Supreme Court of India D.K.Ganesh Babu vs State Of Tamil Nadu & Ors on 30 November, 2009Author: ………………..J. Bench: Aftab Alam, Mukundakam Sharma



CRIMINAL APPEAL NO. 2269-2270 OF 2009

Arising out of SLP(Crl.) NOs. 8375-8376/2008) D.K. Ganesh Babu .. Appellant(s) Versus

State of Tamil Nadu & Ors. .. Respondent(s) O R D E R

Leave granted.

These appeals at the instance of the complainant/informant (the brother of the deceased, Madhu Devi) are directed against the judgment and order dated August 22, 2008, passed by the Madras High Court whereby it quashed the charges under Sections 498-A, 306 and 304B/34 of the Indian Penal Code, (for short, “the IPC”) and Sections 3 & 4 of the Dowry Prohibition Act framed by the trial court against the three respondents who happened to be the sister-in-law, the mother-in-law and the father-in- law respectively of the deceased.

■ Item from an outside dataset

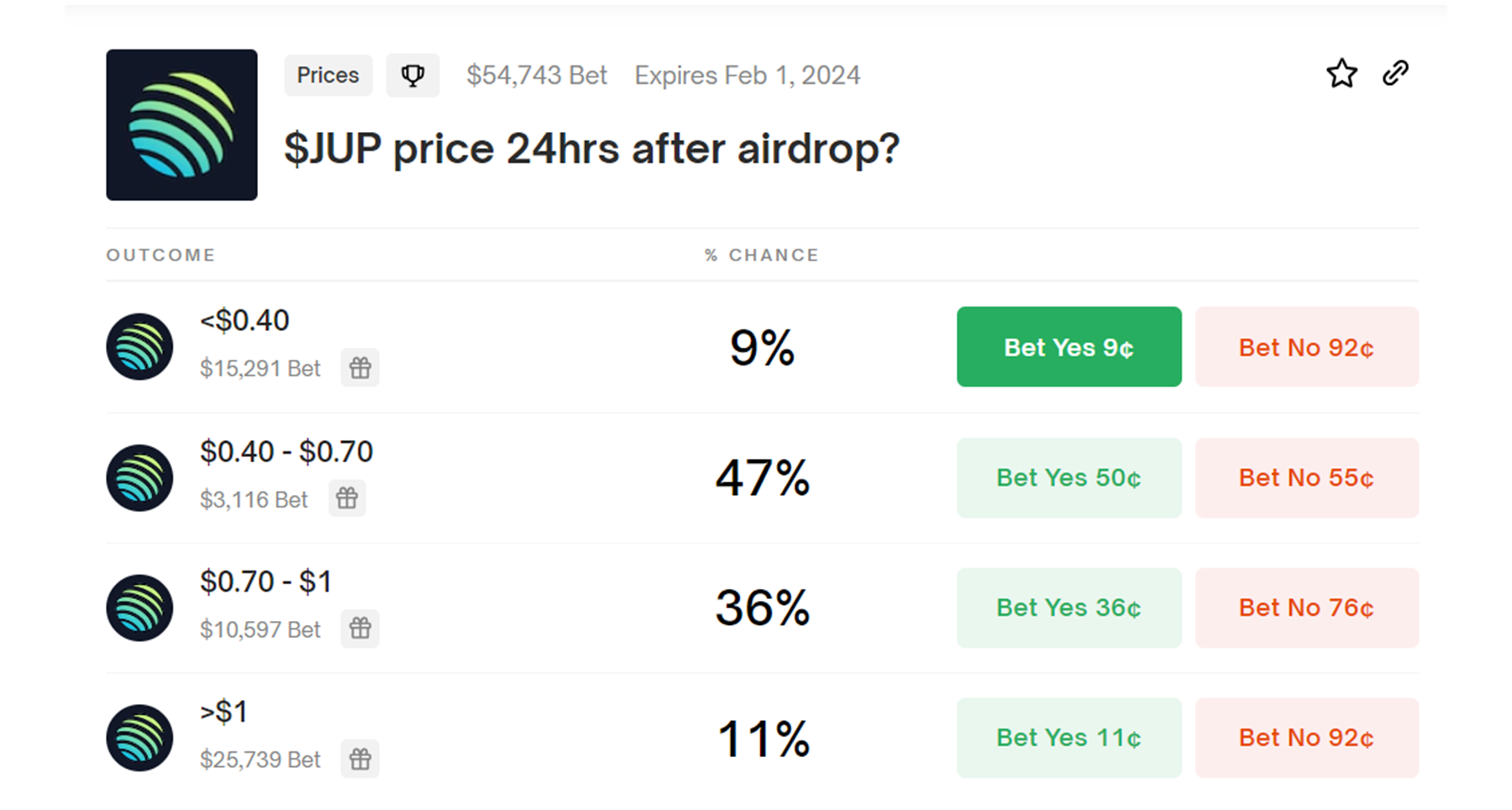The width and height of the screenshot is (1512, 810).
Task: Click gift icon beside $3,116 Bet
Action: [347, 498]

Madhu Devi was married to Naveen Kumar, the son of respondents Nos. 3 and 4 on November 30, 2000. She committed suicide by hanging herself on July 1, 2006. Earlier to that also she had attempted to commit suicide in the year, 2002. She left behind a suicide note, a copy of which is at page 56 of the Special leave Petition and which was placed before us a number of times.

: 2 :

The brother of the deceased, the appellant,

lodged the first information report at the Adayar Police Station on July 2, 2006, in which he made allegations that after the marriage of his sister, her husband and the three respondents made repeated demands for dowry and in that connection constantly harassed her and subjected her to torture that eventually led her to commit suicide. The police after investigation submitted charge-sheet against the three respondents and Naveen, the husband of the deceased. On the basis of the charge-sheet received from the police, the trial Court framed charges against all the four accused, including, the three respondents under Sections 498-A, 306, 304-B/34 of the IPC and Sections 3 & 4 of the Dowry Prohibition Act. At that stage, the three respondents approached the Madras High Court for quashing the charges framed by the trial court against them. The Madras High Court by a lengthy judgment allowed their applications and quashed the charges insofar as the three respondents are concerned.

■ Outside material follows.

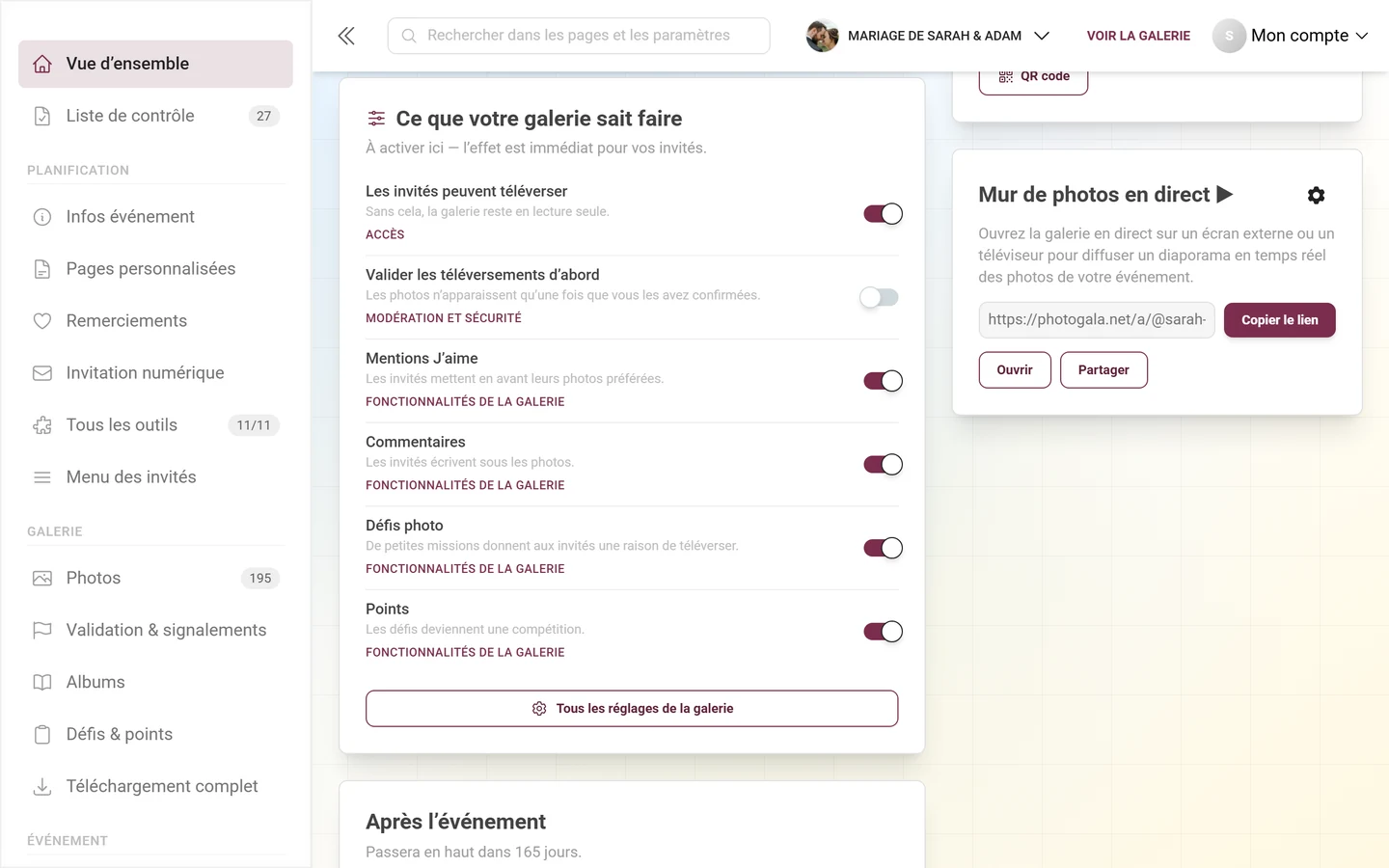Click the puzzle icon for Tous les outils
Viewport: 1389px width, 868px height.
click(x=42, y=425)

On hearing counsel for the parties and on going through the High Court judgment coming under appeal and the other materials on record we feel that the High Court completely misdirected itself in delving deep into the evidences that might be led before the trial Court, on behalf of the prosecution as also from the side of the defence. Undertaking an exercise based on a detailed appreciation of evidences that might come in the course of : 3 :

the trial, the High Court arrived at the conclusion that “the prosecution had not placed any prima facie material before the trial court in the form of the charge-sheet” to justify subjecting the respondents to trial on charges under sections 498A, 306, 304B/34 of the IPC and sections 3 & 4 of the Dowry prohibition Act. It, accordingly, quashed the charges framed against them.

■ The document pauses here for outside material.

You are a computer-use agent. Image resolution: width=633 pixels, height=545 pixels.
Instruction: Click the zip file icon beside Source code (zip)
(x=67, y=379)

We are unable to agree with the view taken by the High Court that there was no prima facie material before the trial court to frame charges against the three respondents and to put them up on trial. It is noted above that Madhu Devi died within seven years of her marriage. She died by committing suicide. Hence, the death certainly can not be said to have occurred under normal circumstances. We have been taken through the suicide note, the first information report and the contents of the charge-sheet. We do not wish to make any comments on the veracity of the allegations made therein but we must say that all the three documents undeniably contain allegations of demand of dowry and Madhu Devi being subjected to harassment and torture in connection with those demands. Whether or not the prosecution would be eventually able to substantiate its allegations against the three respondents by leading cogent and reliable evidence before the trial Court and how the prosecution case would stand in the light of any evidence that might be led on behalf of the defence is yet to be seen. But prima facie : 4 :

there are allegations comprising all the ingredients of the offences for which the trial court framed charges against the respondents and there are materials which taken on their face value would lead to the inference of the respondents’ guilt. It is not a case which could be quashed by the High Court even at the stage of framing of charge by the trial court and the respondents must be made to face the trial.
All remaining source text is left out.